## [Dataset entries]
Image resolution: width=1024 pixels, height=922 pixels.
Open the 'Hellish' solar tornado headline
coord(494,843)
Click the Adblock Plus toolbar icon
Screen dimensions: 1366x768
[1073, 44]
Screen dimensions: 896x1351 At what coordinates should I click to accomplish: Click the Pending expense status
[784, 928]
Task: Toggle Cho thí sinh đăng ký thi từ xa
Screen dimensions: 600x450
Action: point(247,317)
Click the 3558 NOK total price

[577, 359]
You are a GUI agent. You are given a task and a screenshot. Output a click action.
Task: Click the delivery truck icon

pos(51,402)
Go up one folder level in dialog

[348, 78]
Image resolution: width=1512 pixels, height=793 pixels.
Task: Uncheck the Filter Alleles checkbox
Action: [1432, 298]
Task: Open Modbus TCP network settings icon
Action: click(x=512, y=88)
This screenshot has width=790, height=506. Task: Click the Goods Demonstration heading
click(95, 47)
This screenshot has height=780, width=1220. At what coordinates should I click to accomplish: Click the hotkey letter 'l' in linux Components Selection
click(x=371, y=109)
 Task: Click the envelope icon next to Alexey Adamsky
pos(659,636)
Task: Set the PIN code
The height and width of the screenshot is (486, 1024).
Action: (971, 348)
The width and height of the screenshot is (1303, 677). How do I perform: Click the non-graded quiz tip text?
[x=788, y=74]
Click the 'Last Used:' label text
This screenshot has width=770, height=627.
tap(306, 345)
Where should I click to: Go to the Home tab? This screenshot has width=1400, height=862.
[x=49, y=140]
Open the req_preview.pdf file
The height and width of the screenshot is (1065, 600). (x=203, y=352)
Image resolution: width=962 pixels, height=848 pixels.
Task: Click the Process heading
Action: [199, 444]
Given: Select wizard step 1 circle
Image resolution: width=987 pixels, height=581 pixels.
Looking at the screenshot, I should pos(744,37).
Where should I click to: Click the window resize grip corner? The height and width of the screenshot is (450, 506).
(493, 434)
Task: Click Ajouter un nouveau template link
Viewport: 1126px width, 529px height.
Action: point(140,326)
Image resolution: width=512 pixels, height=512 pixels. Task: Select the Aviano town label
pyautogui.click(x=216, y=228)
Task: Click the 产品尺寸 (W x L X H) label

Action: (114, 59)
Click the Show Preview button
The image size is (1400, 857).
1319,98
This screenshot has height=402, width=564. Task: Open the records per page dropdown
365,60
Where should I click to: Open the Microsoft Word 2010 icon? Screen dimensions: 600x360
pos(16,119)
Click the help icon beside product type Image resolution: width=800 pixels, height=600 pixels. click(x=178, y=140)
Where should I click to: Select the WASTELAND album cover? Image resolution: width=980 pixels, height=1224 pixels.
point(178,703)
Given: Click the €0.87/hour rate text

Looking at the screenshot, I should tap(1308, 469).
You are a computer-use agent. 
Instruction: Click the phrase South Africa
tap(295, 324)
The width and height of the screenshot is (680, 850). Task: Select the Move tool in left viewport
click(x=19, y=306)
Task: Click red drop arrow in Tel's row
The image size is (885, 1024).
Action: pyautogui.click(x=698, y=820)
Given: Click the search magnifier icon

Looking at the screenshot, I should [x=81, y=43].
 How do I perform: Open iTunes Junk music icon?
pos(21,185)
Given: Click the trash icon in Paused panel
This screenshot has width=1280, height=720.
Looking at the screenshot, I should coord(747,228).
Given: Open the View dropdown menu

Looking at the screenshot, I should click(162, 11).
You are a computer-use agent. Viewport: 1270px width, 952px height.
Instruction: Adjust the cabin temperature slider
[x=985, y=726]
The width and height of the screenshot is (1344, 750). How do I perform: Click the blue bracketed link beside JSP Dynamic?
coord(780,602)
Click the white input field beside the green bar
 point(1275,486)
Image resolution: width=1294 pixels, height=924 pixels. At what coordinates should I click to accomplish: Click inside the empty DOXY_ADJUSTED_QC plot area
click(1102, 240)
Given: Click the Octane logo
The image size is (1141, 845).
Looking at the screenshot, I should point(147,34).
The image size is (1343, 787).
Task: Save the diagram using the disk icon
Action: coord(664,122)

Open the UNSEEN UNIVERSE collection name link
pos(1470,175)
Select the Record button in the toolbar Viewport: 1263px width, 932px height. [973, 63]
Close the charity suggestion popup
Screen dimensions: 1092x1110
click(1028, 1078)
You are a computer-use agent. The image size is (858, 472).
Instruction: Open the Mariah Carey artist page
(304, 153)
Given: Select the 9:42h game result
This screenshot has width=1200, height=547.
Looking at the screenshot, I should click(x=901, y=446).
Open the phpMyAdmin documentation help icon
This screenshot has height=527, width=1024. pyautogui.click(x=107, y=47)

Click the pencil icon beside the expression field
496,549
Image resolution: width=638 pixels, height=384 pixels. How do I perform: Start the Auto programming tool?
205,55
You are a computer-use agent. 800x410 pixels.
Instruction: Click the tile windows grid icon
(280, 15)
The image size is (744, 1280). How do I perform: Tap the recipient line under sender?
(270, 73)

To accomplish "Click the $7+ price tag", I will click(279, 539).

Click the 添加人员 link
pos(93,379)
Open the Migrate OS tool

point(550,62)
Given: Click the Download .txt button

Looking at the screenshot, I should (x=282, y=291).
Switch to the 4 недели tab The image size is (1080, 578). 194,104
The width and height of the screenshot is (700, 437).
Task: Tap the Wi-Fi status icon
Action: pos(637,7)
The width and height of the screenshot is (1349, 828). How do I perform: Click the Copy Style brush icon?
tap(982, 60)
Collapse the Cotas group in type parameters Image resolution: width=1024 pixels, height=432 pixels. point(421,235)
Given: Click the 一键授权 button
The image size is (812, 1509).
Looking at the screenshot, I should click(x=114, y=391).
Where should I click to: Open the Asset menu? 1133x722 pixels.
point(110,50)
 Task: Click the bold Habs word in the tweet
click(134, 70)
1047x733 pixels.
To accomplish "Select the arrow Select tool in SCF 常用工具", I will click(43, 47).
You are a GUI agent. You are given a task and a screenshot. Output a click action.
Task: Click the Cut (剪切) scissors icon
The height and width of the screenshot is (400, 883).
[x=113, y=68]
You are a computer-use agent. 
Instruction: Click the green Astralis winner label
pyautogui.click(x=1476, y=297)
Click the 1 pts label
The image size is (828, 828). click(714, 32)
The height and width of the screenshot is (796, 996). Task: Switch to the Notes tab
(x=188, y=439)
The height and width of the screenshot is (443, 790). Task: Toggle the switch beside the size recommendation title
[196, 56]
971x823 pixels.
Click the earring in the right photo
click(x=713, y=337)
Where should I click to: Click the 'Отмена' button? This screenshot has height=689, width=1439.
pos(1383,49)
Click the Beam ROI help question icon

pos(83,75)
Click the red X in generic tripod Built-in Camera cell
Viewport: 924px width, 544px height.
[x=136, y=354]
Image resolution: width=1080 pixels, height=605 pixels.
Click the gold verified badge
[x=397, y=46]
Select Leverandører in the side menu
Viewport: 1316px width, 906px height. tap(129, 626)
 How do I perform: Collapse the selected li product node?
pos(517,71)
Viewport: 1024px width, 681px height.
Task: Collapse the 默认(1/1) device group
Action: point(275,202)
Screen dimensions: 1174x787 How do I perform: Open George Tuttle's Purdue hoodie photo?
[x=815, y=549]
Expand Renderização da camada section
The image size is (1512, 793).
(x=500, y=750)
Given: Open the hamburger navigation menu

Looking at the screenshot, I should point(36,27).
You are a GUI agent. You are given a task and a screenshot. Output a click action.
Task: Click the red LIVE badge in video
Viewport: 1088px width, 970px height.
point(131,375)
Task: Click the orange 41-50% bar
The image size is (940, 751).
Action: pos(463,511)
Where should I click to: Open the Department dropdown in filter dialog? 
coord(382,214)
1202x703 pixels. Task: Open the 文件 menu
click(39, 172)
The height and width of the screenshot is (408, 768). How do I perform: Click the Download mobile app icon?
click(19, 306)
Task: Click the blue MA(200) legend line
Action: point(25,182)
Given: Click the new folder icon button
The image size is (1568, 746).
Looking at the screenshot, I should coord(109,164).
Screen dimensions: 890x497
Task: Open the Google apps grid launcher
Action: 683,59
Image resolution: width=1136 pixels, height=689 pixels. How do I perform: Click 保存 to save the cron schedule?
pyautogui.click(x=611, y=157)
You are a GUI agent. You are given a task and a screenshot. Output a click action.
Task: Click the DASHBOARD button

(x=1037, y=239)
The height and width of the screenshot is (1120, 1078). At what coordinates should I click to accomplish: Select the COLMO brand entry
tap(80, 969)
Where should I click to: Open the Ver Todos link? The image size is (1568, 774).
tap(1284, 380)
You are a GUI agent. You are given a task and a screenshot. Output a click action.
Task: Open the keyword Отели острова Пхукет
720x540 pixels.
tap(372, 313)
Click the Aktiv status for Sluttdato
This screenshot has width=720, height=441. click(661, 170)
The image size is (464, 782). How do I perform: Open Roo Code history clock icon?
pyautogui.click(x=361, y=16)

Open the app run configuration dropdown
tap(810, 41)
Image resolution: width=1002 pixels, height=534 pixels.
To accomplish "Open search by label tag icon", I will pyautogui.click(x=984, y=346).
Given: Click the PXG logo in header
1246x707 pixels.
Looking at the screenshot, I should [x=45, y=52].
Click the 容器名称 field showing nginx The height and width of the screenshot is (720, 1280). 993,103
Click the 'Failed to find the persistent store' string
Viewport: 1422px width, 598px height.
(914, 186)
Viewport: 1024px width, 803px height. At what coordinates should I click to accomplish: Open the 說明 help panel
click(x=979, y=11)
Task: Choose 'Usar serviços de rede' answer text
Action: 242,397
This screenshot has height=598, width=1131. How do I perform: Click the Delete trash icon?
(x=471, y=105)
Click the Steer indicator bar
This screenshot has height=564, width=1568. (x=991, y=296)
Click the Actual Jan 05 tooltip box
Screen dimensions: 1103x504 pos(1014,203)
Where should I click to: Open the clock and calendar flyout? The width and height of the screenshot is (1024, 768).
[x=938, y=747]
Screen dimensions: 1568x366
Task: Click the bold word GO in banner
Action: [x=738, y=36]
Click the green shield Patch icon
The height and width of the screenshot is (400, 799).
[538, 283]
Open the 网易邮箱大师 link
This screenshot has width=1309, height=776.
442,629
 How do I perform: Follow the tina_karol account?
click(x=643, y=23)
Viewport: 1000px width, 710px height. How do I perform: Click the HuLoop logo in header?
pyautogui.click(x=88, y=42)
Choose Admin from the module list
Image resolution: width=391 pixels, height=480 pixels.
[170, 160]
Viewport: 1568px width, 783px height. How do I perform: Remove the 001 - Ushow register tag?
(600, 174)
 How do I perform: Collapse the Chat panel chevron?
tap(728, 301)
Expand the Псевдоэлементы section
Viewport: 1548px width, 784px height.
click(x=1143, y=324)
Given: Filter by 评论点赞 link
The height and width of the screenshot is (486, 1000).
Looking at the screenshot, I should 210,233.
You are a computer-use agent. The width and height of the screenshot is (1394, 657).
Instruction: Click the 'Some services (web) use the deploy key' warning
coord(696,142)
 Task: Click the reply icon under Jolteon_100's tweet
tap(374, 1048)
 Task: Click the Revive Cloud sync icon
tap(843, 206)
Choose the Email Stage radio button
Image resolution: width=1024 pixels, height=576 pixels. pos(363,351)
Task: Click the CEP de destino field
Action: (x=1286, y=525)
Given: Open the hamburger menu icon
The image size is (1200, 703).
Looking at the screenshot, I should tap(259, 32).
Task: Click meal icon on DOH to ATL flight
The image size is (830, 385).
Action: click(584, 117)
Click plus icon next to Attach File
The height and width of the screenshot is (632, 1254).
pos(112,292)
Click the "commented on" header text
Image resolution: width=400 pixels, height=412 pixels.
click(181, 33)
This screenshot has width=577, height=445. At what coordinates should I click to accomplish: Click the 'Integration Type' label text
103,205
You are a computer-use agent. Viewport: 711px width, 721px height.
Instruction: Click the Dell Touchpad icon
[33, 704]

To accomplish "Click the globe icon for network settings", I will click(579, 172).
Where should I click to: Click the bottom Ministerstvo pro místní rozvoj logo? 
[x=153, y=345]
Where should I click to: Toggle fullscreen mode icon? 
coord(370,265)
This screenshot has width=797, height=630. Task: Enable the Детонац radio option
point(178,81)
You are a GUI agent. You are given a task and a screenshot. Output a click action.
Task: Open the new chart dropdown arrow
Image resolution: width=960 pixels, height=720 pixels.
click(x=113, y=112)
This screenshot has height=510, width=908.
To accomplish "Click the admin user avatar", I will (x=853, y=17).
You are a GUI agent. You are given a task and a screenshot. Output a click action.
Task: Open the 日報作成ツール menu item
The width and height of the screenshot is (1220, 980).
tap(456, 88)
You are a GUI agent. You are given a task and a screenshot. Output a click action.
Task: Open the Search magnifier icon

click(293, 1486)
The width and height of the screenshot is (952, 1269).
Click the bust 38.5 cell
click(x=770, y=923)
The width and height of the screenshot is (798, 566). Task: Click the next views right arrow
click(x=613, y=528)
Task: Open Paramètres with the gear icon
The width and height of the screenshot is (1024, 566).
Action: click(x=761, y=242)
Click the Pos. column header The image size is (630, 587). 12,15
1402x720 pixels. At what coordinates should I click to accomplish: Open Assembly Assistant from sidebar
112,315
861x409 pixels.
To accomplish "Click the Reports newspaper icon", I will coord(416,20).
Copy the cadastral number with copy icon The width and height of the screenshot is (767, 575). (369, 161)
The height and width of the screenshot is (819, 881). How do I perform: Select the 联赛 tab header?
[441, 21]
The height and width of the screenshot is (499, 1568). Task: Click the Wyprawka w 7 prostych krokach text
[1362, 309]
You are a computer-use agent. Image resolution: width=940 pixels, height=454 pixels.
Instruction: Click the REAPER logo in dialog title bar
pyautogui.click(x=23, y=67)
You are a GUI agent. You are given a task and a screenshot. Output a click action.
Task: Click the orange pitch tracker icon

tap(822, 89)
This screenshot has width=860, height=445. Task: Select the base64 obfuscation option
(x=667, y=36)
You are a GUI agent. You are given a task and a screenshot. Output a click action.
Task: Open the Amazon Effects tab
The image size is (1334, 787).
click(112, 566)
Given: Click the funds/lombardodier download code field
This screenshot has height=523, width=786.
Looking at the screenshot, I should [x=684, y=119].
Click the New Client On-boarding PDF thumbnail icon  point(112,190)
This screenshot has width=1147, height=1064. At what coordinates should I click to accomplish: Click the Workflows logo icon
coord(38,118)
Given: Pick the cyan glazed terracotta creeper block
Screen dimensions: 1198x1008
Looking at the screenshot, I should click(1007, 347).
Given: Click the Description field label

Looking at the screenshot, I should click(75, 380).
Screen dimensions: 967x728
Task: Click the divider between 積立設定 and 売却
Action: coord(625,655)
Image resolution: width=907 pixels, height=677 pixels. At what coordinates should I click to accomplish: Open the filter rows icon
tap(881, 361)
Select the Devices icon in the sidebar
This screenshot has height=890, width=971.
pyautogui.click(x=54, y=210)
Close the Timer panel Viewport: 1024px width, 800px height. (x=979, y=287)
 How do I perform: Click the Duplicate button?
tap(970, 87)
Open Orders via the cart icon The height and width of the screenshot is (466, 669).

## [Exercise goal]
Go through the entries above and count the lines containing "with". Give the number only.

## [Response box]
2